# Recorded data
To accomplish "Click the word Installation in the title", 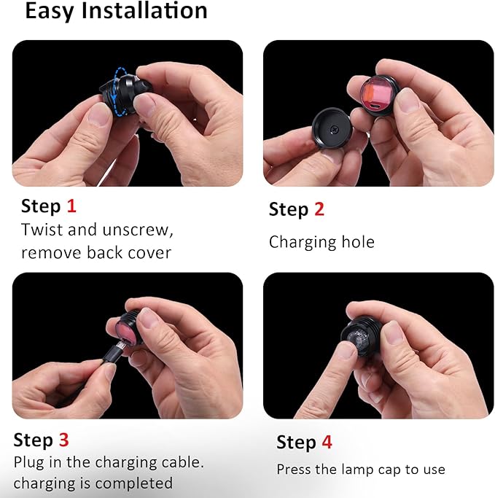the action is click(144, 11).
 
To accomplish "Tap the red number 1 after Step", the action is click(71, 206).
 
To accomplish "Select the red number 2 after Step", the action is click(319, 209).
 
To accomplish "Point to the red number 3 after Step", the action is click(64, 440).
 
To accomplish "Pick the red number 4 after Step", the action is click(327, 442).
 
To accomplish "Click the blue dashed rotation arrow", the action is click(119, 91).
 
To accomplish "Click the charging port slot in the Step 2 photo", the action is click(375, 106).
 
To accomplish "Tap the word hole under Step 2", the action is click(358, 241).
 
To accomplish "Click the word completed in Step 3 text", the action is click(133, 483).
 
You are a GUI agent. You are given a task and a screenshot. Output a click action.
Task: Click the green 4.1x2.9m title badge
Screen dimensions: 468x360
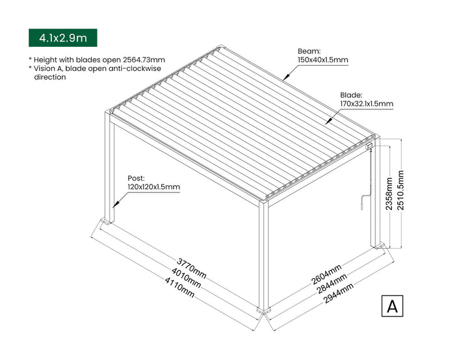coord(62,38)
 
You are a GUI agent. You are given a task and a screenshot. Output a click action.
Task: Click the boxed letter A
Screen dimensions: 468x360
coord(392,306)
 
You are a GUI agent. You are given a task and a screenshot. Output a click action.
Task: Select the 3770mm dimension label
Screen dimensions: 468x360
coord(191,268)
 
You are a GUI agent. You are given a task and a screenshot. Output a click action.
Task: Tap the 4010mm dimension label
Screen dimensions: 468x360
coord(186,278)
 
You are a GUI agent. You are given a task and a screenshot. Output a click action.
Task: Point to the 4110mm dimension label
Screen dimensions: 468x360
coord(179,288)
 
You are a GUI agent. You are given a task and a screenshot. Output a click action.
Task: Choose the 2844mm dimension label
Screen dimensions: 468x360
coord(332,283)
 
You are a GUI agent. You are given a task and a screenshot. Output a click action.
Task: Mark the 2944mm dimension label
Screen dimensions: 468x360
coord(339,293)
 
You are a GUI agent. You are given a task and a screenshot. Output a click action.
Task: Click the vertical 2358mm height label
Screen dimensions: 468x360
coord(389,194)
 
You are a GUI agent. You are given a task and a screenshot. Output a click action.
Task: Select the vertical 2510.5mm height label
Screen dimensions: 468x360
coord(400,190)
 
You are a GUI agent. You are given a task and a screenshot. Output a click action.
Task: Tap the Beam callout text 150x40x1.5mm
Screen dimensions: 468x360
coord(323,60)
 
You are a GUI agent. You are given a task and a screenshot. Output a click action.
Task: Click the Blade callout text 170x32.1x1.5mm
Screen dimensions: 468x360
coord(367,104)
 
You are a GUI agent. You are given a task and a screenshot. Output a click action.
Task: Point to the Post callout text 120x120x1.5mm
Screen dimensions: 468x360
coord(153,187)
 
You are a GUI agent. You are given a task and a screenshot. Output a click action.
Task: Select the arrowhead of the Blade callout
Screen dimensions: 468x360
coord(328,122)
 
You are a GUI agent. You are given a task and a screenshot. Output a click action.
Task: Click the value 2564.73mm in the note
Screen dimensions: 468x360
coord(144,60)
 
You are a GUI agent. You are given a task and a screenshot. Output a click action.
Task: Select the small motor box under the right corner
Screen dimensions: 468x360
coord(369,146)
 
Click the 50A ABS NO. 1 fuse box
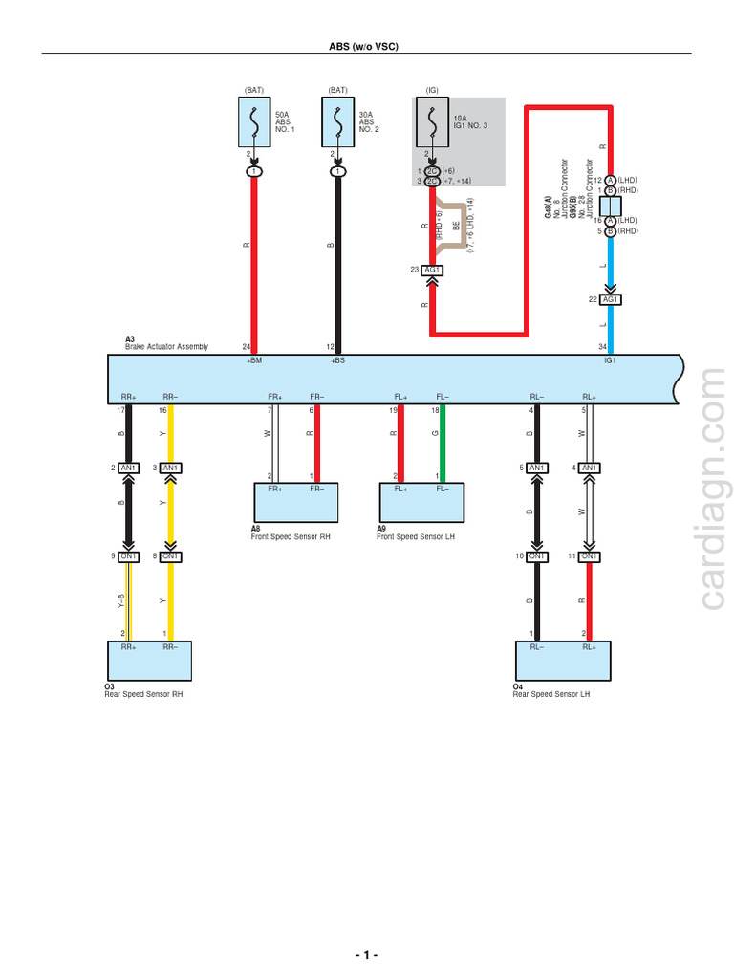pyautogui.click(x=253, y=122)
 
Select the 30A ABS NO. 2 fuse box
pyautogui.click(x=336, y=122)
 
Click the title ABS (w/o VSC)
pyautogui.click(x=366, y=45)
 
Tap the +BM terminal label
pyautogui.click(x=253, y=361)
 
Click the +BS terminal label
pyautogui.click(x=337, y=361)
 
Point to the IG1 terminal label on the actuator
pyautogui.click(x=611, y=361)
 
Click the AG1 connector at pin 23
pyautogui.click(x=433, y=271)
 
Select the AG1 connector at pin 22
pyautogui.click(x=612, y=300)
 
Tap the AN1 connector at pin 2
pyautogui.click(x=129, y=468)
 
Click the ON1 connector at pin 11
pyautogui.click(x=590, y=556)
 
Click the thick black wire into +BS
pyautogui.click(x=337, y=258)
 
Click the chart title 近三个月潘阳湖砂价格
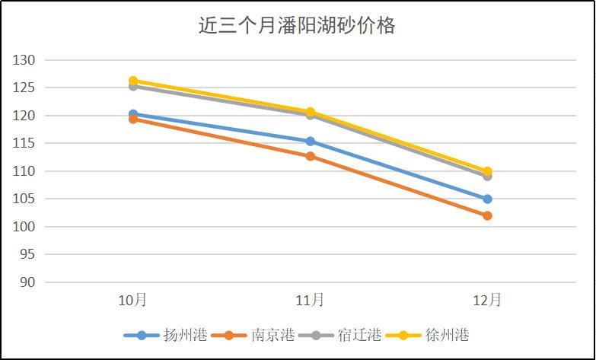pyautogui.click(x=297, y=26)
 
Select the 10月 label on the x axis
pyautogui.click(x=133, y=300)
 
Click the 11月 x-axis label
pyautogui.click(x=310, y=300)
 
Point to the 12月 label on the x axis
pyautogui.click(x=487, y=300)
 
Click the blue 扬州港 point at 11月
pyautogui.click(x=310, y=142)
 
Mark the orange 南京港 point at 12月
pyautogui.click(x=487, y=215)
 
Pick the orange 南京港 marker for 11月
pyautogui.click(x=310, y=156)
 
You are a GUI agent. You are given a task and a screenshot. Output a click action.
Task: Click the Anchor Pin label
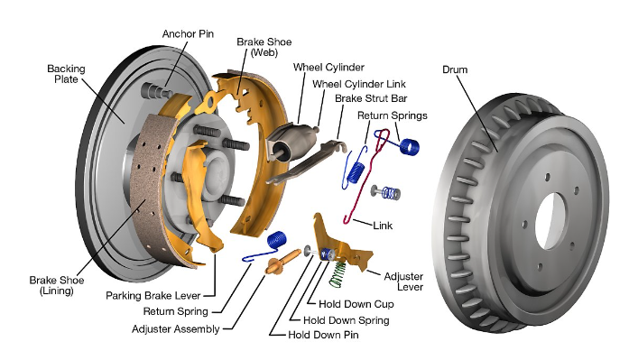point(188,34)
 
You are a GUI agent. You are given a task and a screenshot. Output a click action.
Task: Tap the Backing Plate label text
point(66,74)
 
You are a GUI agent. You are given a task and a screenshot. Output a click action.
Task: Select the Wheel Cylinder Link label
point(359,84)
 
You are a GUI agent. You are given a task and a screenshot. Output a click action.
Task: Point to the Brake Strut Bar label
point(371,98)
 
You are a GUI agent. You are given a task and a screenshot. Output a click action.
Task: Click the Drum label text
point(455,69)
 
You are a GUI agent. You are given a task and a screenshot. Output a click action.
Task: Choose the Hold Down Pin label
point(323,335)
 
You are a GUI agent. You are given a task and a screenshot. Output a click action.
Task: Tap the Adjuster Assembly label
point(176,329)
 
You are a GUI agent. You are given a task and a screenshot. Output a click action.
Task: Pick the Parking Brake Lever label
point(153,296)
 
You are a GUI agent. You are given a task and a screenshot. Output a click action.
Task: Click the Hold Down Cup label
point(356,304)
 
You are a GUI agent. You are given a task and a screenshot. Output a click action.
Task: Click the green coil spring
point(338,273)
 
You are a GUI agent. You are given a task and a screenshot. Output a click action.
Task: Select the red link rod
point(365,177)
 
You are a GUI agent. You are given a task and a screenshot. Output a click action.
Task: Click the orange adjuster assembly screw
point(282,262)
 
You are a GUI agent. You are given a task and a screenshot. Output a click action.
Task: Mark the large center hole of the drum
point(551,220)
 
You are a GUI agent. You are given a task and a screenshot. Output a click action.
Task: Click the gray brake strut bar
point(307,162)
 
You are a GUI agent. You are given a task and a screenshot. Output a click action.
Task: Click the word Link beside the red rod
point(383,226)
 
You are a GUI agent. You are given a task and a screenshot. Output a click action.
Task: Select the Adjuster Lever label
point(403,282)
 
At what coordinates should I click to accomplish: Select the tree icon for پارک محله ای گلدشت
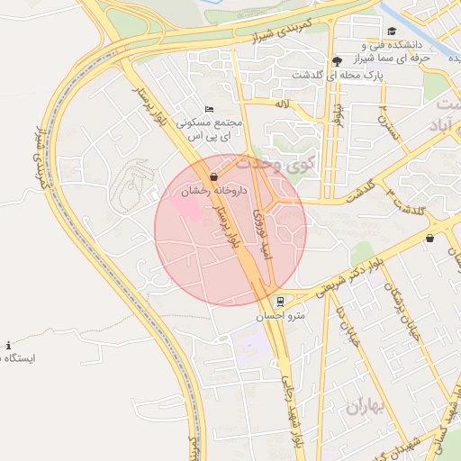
...
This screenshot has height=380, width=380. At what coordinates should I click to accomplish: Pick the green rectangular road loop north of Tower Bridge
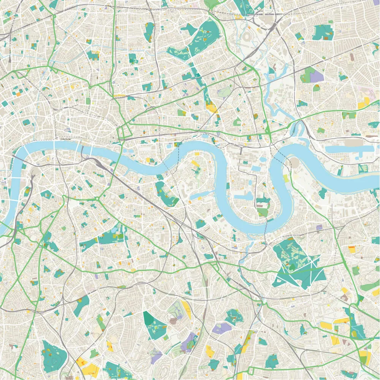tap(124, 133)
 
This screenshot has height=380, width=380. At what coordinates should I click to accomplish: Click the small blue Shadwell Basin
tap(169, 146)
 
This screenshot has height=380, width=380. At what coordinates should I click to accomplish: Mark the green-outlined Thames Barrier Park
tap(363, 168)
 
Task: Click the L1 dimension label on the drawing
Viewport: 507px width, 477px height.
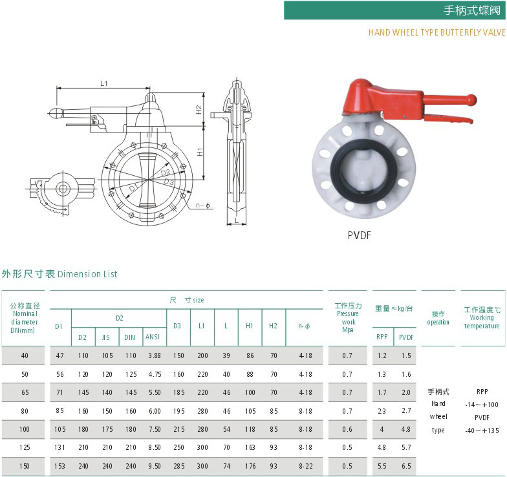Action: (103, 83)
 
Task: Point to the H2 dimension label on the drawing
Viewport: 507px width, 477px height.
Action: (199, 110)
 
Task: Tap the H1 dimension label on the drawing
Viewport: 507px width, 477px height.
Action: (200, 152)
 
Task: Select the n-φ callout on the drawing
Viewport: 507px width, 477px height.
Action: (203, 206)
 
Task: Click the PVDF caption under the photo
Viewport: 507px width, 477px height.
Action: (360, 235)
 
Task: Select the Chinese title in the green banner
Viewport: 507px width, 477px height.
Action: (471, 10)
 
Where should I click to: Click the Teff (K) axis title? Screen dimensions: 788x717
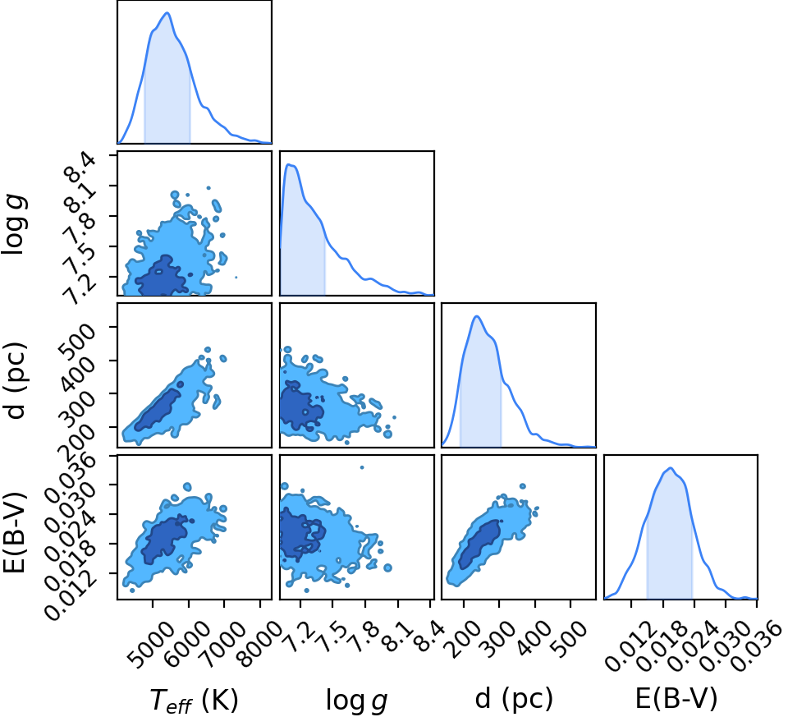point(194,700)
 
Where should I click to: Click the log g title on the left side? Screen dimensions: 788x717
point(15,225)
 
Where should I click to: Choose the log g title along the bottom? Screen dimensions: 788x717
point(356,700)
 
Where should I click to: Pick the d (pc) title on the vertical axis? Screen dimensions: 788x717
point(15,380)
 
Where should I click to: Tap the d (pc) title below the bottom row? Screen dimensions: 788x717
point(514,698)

# Aim
How many lines in the items above contain the string "Blade", with case counting? Reply with the number alone.

# Written solution
2